Cuban Oil Crisis Threatens Canadian Mining Operations Amid U.S. Sanctions

Marcus Wong, Economy & Markets Analyst (Toronto)
5 Min Read
⏱️ 4 min read

As Cuba grapples with a significant oil crisis following U.S. sanctions, the impact is being felt acutely by Sherritt International Inc., a Toronto-based mining and power production firm. The company, which has maintained operations in Cuba for over 30 years, has issued warnings that its nickel and cobalt mining activities could face serious disruptions. The situation escalated after the U.S. captured Venezuelan President Nicolas Maduro, effectively severing Cuba’s main oil supply and plunging the island into a potential humanitarian disaster.

Sherritt’s Vulnerability to Oil Supply Disruptions

In its latest quarterly report, which covered the financial period ending December 31, 2025, Sherritt highlighted the precarious nature of its operations in Cuba. While its Moa mine has previously relied on international suppliers for fuel, the company cautioned that there is no guarantee it will be able to maintain its operational capabilities amid the ongoing crisis. The comprehensive risk disclosure was notably extensive, almost tripling in length from the previous quarter, now exceeding 2,800 words.

During an earnings call, Peter Hancock, the interim CEO of Sherritt, attempted to downplay the immediate risks posed by current geopolitical tensions. He reassured shareholders that operations had not yet been impacted. However, he acknowledged the historical prioritisation of resources by the Cuban government for its mining sector, a relationship that Sherritt has navigated through various challenges over three decades.

The Broader Impact of U.S. Sanctions

The crisis in Cuba intensified after the United States imposed an executive order targeting any nation that sells or supplies oil to the island. This decision came on the heels of the U.S. capturing Maduro, halting Venezuela’s oil shipments that were crucial for Cuba. The resulting fuel shortages have led to widespread blackouts, gasoline rationing, and significant disruptions in medical services, with some hospitals ceasing surgeries altogether due to a lack of resources.

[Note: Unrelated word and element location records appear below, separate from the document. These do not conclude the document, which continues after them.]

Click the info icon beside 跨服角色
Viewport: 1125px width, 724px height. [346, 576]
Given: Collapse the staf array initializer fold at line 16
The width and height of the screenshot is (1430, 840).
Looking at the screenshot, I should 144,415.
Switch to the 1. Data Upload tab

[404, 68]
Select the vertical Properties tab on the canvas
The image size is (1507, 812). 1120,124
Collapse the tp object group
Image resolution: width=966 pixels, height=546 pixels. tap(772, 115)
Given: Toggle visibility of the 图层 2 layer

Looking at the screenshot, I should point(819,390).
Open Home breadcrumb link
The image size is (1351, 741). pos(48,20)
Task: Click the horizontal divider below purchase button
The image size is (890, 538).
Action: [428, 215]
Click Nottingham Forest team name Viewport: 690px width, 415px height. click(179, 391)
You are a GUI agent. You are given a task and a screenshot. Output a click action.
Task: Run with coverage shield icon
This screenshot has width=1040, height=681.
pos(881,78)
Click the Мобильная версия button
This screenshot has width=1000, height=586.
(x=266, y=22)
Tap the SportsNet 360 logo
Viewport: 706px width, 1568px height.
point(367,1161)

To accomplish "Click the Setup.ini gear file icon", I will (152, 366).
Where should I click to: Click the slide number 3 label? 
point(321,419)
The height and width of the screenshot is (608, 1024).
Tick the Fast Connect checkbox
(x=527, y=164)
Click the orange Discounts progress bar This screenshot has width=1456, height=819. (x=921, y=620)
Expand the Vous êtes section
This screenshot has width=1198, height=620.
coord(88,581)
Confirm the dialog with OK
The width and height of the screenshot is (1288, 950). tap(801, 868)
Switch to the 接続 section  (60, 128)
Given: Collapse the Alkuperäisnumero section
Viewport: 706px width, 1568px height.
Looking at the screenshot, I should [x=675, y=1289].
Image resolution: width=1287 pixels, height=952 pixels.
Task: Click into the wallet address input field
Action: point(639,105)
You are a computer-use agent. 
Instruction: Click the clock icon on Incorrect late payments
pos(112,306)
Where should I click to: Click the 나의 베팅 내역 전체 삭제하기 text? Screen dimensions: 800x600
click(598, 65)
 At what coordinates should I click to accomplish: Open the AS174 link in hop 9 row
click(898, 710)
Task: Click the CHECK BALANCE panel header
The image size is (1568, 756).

Furthermore, major airlines such as Air Canada, WestJet, and Air Transat have suspended flights to Cuba, citing the country’s warning that it would cease refuelling commercial aircraft.

Ethan Garber, managing director of Imperial Capital in London, voiced concerns over the potential operational challenges facing Sherritt. He noted, “If there’s not enough jet fuel for commercial flights and there are hospitals and other things that are more important than mining cobalt, it’s not rocket science to conclude this is a huge problem for [Sherritt] operationally.”

A Fragile Business Model

Sherritt’s business model is heavily reliant on its Cuban assets, a strategy initiated by former CEO Ian Delaney in the early 1990s. The company once enjoyed a peak market capitalisation of nearly $5 billion during the mid-2000s commodity boom. Now, however, its shares have plummeted, trading at mere pennies, with the market cap shrinking by an astonishing 98% to approximately £109 million.

While Garber acknowledged that Sherritt possesses valuable assets for the long term, he cautioned that the current situation presents significant immediate risks. Despite the turmoil, Sherritt’s share price saw a surprising increase of 38% to 22 cents compared to two months prior, reflecting a possible uptick in interest in the company’s debt.

Speculations on Future Stability

The uncertainty surrounding U.S. policies adds another layer of complexity to Sherritt’s operations. Some analysts speculate that there may be a business-friendly stabilisation effort akin to what was attempted in Venezuela, although the feasibility of such a scenario remains uncertain. “Who knows how the U.S. government would treat that given Sherritt is a Canadian company,” Garber remarked.

Why it Matters

The unfolding crisis in Cuba underscores the precarious nature of international business operations in politically unstable regions. For Sherritt International, the current geopolitical landscape poses not only immediate financial threats but also long-term implications for its survival in the Caribbean market. As the situation develops, the company’s future hangs in the balance, and the broader implications of U.S. foreign policy could reshape the operational landscape for Canadian businesses that have historically invested in Cuba.